One Child’s Appreciation for Research

The note below from a PTN study participant serves as a reminder of why we do research in children — to provide the best care to kids. We thank the study staff at Seattle Children’s Hospital (Dr. Joseph Flynn, PI, and Megan Kelton-Rehkopf, study coordinator) for sharing this with the PTN community. This note exemplifies why study coordinators (SCs) are so valuable on the front-line of research studies, as they are often the primary research team member with whom a study participant may interact. Their care, kindness, compassion, and undivided attention are critical to the success of so many research projects.
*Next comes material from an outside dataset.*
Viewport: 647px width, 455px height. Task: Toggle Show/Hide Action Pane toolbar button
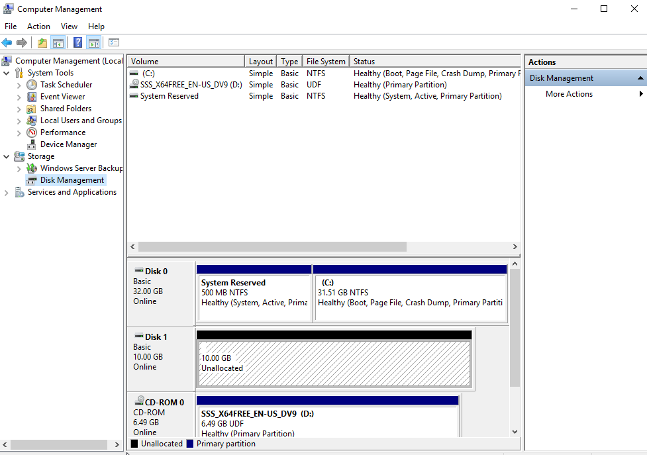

To Megan Kelton-Rehkopf, study coordinator…

 

PTN hydroxyurea trial enrolls its last patient

On October 23, 2013, the site team at St. Jude Children’s Research Hospital in Memphis, TN, enrolled the last patient into the PTN hydroxyurea study. Overall, 8 sites—Duke University Medical Center, Medical College of Wisconsin, Columbia University Medical Center, Ann & Robert H. Lurie Children’s Hospital of Chicago, Children’s of Alabama, University of Arkansas for Medical Sciences, University of Texas Southwestern, and St. Jude—worked very hard to enroll the 39 patients needed for this study.

Hydroxyurea represents the only major medical breakthrough in sickle cell disease in the past 20 years, and it is the only drug approved by the U.S. Food and Drug Administration (FDA) for use in adults with sickle cell. In spite of the fact that it is not labeled for use in children, hydroxyurea is often used to treat children who exhibit signs of severe sickle cell disease. Recent data suggest that its use in infants with sickle cell is feasible, well-tolerated, and efficacious; however, only limited pharmacokinetic and pharmacodynamic studies of hydroxyurea use in children exist.
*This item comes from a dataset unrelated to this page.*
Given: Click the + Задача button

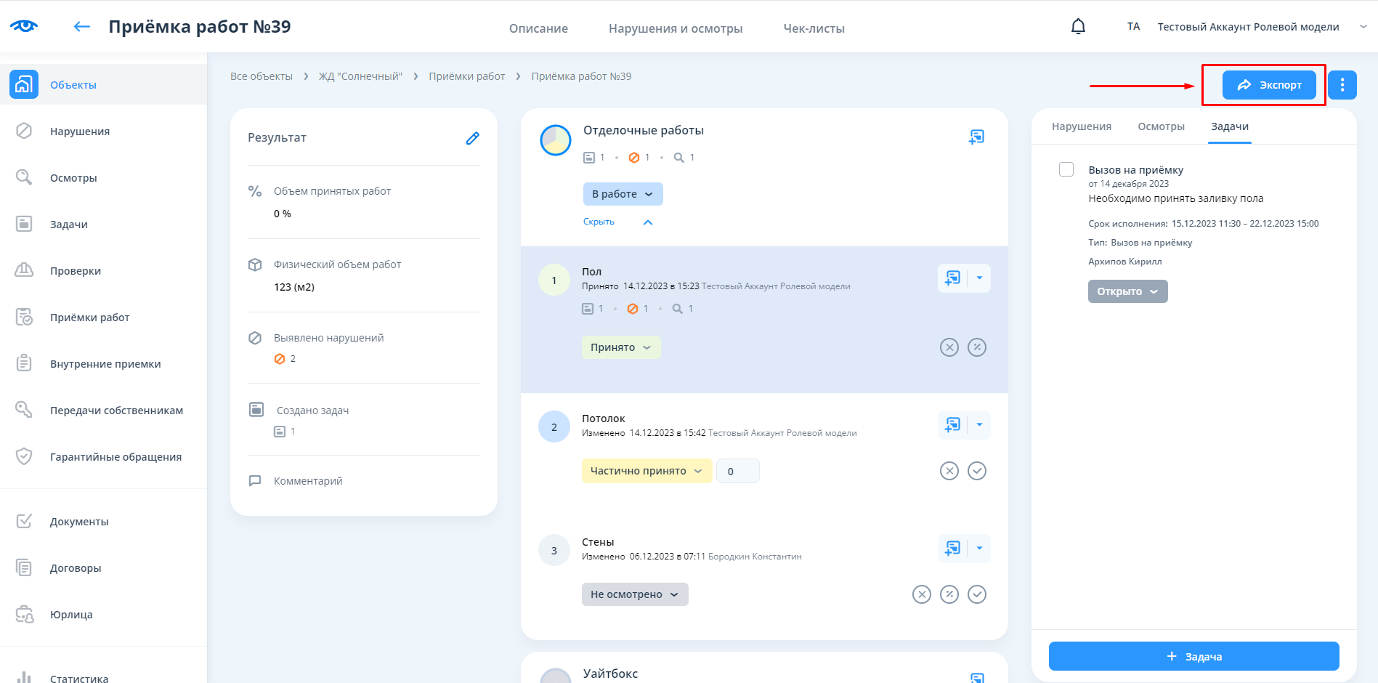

This study was designed to better understand how this drug works in children and to confirm its safety profile. Participants were given capsules or a liquid formulation of hydroxyurea, and blood samples were obtained after administration to determine drug concentrations in the body and its elimination. Study results are expected by the first half of 2014.

Evaluation of the Mercy TAPE: performance against the standard for pediatric weight estimation.

Annals of Emergency Medicine • October 2013.

Abdel-Rahman SM, Paul IM, James LP, Lewandowski A; Best Pharmaceuticals for Children Act-Pediatric Trials Network.

We assessed the performance of 2 new devices (2D- and 3D-Mercy TAPE) to implement the Mercy Method for pediatric weight estimation and contrasted their accuracy with the Broselow method. We enrolled children aged 2 months through 16 years in this prospective, multicenter, observational study.

Access article on PubMed.

Acyclovir PK study is complete

The PTN open-label study to describe the pharmacokinetics (PK) of acyclovir in premature infants has concluded, with results recently published in the Pediatric Infectious Diseases Journal.

Acyclovir is a drug used to treat herpes simplex virus (HSV) infections in infants. HSV is a very serious infection in those <6 months of age, often resulting in death or profound mental retardation. Appropriate dosing of acyclovir is known for adults and children but has not been adequately studied in full-term or premature neonates.

This study examined acyclovir levels in the blood of premature and term infants who were placed on the drug to treat a suspected HSV infection, thereby determining the appropriate dose in this vulnerable population. Investigators found that infant maturity as measured by post-menstrual age* is associated with the infant body’s ability to clear the drug; in short, they determined that less frequent dosing is needed in younger infants to achieve optimal therapeutic benefit.

The study was conducted at two sites — Duke University Medical Center in Durham, North Carolina, and Wesley Medical Center in Wichita, Kansas. Site teams headed by Robert Lenfestey (Duke) and Paula Delmore (Wesley) enrolled 32 patients over the 9-month study. Next steps will involve a retrospective analysis of data from infants who received high-dose acyclovir; this information will support proposed label changes submitted to the Food and Drug Administration for use of acyclovir in infants.

* Post-menstrual age is the time elapsed between the first day of the mother’s last menstrual period and the infant’s birth, plus the time elapsed since birth.